Friday, Feb. 10, 2006 | 12:31 p.m.
There is a time and place for the practice of one's religion. When a person's religious beliefs infringe on the rights of others, the line has been crossed.
Pharmacists and medical personnel who refuse to perform services based on their conscience are, in my opinion, conscientious objectors. The military knew what to do with conscientious objectors. It put them into other jobs.
The religious right insists that we are a Christian nation, but nowhere in the Constitution are the words Christian or Christianity mentioned, and the Constitution is the supreme law of the land (see Article VI, second paragraph).
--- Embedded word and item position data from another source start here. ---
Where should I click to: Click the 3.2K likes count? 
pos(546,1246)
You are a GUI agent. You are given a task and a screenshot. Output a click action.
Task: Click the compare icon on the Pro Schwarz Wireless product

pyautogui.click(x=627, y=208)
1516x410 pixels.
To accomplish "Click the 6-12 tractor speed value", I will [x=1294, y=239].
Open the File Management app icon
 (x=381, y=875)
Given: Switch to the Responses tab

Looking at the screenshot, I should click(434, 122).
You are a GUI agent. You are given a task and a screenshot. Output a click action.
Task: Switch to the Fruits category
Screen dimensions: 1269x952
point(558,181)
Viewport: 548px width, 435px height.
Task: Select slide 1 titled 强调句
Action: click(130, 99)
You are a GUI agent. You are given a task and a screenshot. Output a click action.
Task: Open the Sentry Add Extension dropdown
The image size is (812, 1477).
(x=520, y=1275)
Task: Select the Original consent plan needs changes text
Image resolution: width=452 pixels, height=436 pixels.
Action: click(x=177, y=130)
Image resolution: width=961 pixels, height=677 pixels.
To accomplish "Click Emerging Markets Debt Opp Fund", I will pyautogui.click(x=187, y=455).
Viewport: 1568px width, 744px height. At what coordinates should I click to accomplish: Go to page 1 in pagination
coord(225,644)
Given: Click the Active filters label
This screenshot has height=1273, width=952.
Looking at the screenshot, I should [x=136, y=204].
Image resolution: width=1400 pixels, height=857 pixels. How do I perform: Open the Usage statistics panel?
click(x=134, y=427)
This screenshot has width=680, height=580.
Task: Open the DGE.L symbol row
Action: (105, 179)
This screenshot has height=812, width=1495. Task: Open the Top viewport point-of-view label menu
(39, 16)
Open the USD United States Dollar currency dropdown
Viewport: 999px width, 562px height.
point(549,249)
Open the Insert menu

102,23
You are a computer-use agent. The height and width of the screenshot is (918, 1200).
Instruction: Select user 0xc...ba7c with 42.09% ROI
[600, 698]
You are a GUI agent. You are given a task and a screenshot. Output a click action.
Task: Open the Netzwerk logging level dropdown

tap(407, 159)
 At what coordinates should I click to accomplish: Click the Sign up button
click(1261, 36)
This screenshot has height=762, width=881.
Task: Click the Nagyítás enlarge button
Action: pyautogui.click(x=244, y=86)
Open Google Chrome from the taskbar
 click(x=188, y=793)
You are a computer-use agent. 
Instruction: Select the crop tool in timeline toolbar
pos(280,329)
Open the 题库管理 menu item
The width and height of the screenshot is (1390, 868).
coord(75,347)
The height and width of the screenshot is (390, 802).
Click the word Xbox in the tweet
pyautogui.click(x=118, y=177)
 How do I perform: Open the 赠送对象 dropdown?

While the Constitution guarantees the right of worship, it also states that "Congress shall make no law respecting an establishment of religion." This means that people do not have to submit to the religious views of others, nor is religion to be allowed to dictate the policies of the government of the United States.
President Bush should be impeached because he has allowed the anti-abortion views of the religious right to influence the government policies on family planning aid to Africa, where thousands are dying of AIDS. These people do not have a pharmacy on every corner where they can buy condoms, and because a small portion of family planning aid goes to fund abortions, basic family planning services are curtailed where they are desperately needed.
Is this what the future holds for Americans if the fanaticism of the religious is allowed to prevail?